Ciaran Daly came to Ireland with aid and optimism, but instead was enslaved by the so-called King of Dublin. After months of abuse from the king and his men, he has no reason to believe this newcomer will be any different. Except Ciaran finds himself increasingly drawn to Darragh, whose brutish looks mask how sweet and gentle he really is.
The tenderness Darragh feels for the king’s treasured pet is treason, but it’s hardly the only betrayal brewing in this rotten kingdom. Rebellions and rival gangs threaten the king’s power, but not nearly as much as Darragh and Ciaran—whose only hope for freedom is the fall of the king.
REVIEW:
If you are looking for an bleak dystopian read, the King of Dublin, set in a futuristic, post-apocalyptic Ireland, delivers. It is relentlessly dark and disturbing. Unfortunately, the title leaves me confused about the intention of it all… is it a horror story or a romance?
This is a Mad Max-ian kind of world where a crazy, rat-bastard slum thug proclaims himself king of the mountain. Boru holds total dominion. He leads a gang of fellow thugs who keep a stranglehold on the starving people of Dublin. Boru and his men control everything: storehouses of food and potable water, and gas-powered vehicles left over from when the lights went out almost two decades ago. He holds the focus of the story, he is the title character, the King of Dublin. The reader enters a long difficult journey with a madman who is evil simply for the sake of it. So… a horror story.
Boru holds the beautiful, golden-haired Ciaran as political hostage and his personal sex slave. He repeatedly rapes and humiliates Ciaran systematically stripping him of his humanity. Ciaran has learned to do whatever it takes to reduce the torture and survive. He has learned to lie, seduce, submit and manipulate, all the while suffering the shame of it. Reading on is to wonder what will become of him.
One day, Darragh, a seemingly simple country boy, stumbles into Boru’s enclave in search of meds for his people back home on the farm. Maybe Darragh will be the one to take pity on Ciaran, show him some kindness in the living hell his life has become. But Boru soon gets his hooks into Darragh too, holding his morality hostage, making him another pawn. How much of his soul will Darragh sell to get those much-needed meds and will this supercede Ciaran’s lure?
Boru is so awful that I become numb to him.
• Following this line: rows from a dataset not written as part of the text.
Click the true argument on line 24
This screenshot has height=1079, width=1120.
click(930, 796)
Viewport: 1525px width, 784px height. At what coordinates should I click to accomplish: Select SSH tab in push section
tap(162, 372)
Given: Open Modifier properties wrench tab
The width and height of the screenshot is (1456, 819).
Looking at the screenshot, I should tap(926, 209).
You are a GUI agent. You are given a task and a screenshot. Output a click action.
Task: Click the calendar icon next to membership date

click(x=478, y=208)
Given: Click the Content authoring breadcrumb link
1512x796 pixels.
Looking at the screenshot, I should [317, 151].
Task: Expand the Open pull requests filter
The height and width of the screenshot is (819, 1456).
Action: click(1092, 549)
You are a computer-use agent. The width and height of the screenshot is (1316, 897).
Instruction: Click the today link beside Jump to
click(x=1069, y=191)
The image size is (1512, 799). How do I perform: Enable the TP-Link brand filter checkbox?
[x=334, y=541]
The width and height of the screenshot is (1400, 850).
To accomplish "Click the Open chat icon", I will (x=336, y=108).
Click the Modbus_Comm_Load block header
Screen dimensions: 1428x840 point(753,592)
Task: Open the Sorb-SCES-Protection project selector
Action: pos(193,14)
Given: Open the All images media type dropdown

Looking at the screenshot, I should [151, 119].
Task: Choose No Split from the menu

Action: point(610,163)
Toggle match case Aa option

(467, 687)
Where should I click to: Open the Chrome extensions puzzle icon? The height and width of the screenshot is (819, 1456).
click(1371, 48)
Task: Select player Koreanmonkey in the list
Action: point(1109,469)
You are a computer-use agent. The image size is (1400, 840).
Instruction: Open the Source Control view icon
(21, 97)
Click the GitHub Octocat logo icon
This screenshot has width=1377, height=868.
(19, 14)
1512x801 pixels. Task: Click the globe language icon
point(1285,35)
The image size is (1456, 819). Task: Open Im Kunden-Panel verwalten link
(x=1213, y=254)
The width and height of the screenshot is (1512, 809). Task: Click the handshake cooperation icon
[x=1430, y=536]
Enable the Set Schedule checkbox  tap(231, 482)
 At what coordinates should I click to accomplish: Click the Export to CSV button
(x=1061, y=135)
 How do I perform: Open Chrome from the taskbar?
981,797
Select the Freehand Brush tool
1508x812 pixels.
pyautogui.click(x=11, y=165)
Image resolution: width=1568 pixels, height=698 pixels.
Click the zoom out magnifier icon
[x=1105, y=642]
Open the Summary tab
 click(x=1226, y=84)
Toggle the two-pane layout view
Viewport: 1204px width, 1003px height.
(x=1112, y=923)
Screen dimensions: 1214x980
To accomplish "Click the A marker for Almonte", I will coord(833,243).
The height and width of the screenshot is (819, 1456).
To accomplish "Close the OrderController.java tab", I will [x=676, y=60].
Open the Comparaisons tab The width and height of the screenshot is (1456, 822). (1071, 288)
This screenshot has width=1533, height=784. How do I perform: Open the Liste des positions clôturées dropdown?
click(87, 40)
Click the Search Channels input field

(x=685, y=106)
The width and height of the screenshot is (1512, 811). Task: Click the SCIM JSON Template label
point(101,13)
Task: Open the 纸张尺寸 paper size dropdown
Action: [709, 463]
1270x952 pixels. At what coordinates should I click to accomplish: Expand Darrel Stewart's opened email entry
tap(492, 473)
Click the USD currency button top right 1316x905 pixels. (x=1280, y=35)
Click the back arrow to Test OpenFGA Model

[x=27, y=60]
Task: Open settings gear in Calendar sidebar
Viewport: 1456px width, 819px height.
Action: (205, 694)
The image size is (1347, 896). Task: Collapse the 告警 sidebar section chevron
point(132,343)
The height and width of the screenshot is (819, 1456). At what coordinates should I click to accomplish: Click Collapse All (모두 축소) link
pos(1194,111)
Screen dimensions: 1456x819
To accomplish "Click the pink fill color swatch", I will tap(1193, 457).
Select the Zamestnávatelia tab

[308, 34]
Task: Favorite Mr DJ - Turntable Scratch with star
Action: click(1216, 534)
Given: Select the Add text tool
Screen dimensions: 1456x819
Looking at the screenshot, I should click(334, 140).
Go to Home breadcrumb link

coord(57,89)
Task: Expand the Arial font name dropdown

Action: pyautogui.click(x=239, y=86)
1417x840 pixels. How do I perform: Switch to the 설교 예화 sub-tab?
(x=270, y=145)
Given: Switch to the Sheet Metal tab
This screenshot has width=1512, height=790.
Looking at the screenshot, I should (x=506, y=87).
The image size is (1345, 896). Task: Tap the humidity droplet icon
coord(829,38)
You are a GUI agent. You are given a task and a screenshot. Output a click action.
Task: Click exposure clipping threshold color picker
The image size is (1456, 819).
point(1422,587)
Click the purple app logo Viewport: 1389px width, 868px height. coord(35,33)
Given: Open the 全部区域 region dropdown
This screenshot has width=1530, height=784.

Any power he had over me is reduced because he becomes a caricature, a cardboard boogie man. There are no shades of grey to him, no nuance, he’s completely corrupt, sadistic and evil. The story’s title further confuses because while much of the focus is on Boru, my guess is that the authors really meant this to be about Ciaran and Darragh.
This has the bones of a good love story, but it is weighted down with the steady degradation of it’s lead characters. Just when Ciaran and Darragh can find a moment with each other, they don’t know what to do with it, they have been so beaten down and traumatized. The few times hope is dangled in front of them, it is snatched away again. It’s exhausting and depressing.
It’s really Ciaran that keeps me reading. His character arc is the deepest and easiest to glom on to. It’s like watching a car wreck, seeing him struggle with his dilemma. I can’t look away, and I want him to rise out of the ashes. But I feel removed from any blossoming romance. I read for Ciaran’s sake and to see if Darragh can redeem himself, but the warmth is elusive.
Now, I can appreciate dark and edgy, but maybe the problem is in the expectation… is this a romance? Or is it a study of how easy selling your soul can become if you’re pushed hard enough. If you are looking for well written torture porn then this is for you, but if rape and physical violence are triggers (the blurb goes nowhere near covering it), you will want to proceed with caution.